You would have heard about this mysterious place on the Internet called the ‘ Deep Web ’. Interest in the deep web and dark web has been on the rise following a few high-profile data leaks and a growing interest in online privacy.
But what is exactly the deep web? Well it’s not actually a ‘place’ but rather anywhere other than the visible web that is crawled, indexed and accessed through links fetched by search engines like Google.
The deep web is actually several times bigger than the indexed web, and it encompasses a lot more than the illegal or otherwise questionable activities that it is often associated with — though there’s certainly a lot of that going on, too.
The Surface Web is anything that can be indexed by a typical search engine like Google, Bing or Yahoo. Google has a great interactive story explaining how they index and search the web in-depth.

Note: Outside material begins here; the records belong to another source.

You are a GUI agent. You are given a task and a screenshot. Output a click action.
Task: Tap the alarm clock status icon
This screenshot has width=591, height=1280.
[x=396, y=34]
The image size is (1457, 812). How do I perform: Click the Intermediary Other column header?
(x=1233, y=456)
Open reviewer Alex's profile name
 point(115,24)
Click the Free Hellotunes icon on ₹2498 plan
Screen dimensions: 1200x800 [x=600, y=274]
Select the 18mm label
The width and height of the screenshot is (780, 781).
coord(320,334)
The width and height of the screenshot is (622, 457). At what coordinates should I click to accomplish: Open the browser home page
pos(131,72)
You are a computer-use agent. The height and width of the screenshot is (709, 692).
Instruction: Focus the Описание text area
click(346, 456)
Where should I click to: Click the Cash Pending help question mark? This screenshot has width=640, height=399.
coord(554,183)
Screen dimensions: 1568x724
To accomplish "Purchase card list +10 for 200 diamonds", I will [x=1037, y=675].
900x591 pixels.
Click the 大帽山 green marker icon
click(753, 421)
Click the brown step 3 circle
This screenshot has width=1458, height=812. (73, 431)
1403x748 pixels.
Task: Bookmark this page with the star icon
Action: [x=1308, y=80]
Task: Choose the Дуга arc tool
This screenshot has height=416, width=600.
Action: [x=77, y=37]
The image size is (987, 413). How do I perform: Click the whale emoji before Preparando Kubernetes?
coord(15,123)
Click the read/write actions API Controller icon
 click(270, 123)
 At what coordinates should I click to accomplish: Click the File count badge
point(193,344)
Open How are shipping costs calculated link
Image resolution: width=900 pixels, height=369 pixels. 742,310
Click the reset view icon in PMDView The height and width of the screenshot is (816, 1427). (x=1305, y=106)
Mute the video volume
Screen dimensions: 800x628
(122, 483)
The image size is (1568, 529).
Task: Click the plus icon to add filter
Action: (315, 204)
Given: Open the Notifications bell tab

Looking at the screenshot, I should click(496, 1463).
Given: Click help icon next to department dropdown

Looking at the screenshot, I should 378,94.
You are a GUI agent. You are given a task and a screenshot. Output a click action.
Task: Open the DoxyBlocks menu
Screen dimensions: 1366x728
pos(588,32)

Continuing with our definitions, we’ve learned that the Surface Web is anything that a search engine can access and the Deep Web is anything that a search engine can’t access. The Dark Web then is classified as a small portion of the Deep Web that has been intentionally hidden and is inaccessible through standard web browsers.
Accessing the Dark Web
The most famous content that resides on the Dark Web is found in the TOR network. The TOR network is an anonymous network that can only be accessed with a special web browser, called the TOR browser. This is the portion of the Internet most widely known for illicit activities because of the anonymity associated with the TOR network.
This anonymous network consists of thousands of servers located all over the world run by volunteers and online privacy advocates. Its name is an acronym for ‘The Onion Router’ in reference to its namesake routing technique, which creates a path through randomly assigned Tor servers, or nodes, before reaching whatever website you are visiting. During this process data packets are wrapped in successive layers of packets that get “peeled off” at each node until reaching the destination.
Here is a more technical explanation, but in concise terms, the result is that no one node knows the complete path between your computer and a website, only the last place the packet was, and the next place it will be. This makes it almost impossible for anyone to trace the traffic back to you.